#### Exercise
Up to and including the line containing "You are a computer-use agent. This", set down each line of the entries below exactly, starting from the first, and leave out the rest.

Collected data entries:
*** Begin section ***

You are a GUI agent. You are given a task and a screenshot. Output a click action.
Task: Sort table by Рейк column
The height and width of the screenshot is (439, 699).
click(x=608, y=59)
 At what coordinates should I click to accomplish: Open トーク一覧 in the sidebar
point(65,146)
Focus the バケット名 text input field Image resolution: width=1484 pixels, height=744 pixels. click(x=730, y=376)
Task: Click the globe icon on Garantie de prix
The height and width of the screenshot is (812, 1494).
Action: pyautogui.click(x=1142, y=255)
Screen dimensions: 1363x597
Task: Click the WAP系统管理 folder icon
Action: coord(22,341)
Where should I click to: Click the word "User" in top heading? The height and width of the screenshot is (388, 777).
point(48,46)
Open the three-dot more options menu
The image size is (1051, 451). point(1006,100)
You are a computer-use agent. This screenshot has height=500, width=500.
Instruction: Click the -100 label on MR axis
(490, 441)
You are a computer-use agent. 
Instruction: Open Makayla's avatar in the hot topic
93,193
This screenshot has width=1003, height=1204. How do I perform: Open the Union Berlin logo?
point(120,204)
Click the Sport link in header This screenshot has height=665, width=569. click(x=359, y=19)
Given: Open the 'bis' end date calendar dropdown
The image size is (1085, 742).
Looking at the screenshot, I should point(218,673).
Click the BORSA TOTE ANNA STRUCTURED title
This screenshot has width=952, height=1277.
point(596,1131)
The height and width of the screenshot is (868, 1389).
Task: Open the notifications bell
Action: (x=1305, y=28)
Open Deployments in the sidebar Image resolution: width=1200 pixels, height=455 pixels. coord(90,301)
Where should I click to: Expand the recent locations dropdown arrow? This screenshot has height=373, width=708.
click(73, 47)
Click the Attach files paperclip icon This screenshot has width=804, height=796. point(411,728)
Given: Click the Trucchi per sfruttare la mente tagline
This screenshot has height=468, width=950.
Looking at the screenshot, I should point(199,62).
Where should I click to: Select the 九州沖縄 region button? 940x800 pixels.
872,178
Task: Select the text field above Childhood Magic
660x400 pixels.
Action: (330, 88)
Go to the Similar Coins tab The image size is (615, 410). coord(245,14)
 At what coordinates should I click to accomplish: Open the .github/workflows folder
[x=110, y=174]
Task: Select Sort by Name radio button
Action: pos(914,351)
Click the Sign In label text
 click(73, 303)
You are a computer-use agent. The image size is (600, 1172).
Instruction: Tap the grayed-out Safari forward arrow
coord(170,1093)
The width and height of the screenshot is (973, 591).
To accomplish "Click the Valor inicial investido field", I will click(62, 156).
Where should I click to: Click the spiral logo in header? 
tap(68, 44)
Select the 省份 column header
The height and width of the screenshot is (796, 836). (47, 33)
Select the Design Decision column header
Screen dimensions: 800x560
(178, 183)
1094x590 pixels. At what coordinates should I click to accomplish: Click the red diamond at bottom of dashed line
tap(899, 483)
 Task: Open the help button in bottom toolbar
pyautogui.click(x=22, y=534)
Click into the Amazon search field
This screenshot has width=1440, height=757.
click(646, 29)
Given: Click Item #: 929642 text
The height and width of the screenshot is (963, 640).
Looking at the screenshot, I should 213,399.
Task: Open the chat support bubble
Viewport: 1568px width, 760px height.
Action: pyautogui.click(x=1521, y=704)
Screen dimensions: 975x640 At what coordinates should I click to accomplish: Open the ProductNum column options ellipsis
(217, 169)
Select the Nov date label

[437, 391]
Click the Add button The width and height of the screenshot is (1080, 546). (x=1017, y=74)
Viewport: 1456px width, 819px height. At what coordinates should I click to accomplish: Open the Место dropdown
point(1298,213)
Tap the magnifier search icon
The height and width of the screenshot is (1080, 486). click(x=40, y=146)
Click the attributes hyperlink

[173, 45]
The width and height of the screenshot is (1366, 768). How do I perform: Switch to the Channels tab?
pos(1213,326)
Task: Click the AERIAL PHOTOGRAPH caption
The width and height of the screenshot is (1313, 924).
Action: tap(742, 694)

*** End section ***

#### Result of the exercise
You are a GUI agent. You are given a task and a screenshot. Output a click action.
Task: Sort table by Рейк column
The height and width of the screenshot is (439, 699).
click(x=608, y=59)
 At what coordinates should I click to accomplish: Open トーク一覧 in the sidebar
point(65,146)
Focus the バケット名 text input field Image resolution: width=1484 pixels, height=744 pixels. click(x=730, y=376)
Task: Click the globe icon on Garantie de prix
The height and width of the screenshot is (812, 1494).
Action: pyautogui.click(x=1142, y=255)
Screen dimensions: 1363x597
Task: Click the WAP系统管理 folder icon
Action: coord(22,341)
Where should I click to: Click the word "User" in top heading? The height and width of the screenshot is (388, 777).
point(48,46)
Open the three-dot more options menu
The image size is (1051, 451). point(1006,100)
You are a computer-use agent. This screenshot has height=500, width=500.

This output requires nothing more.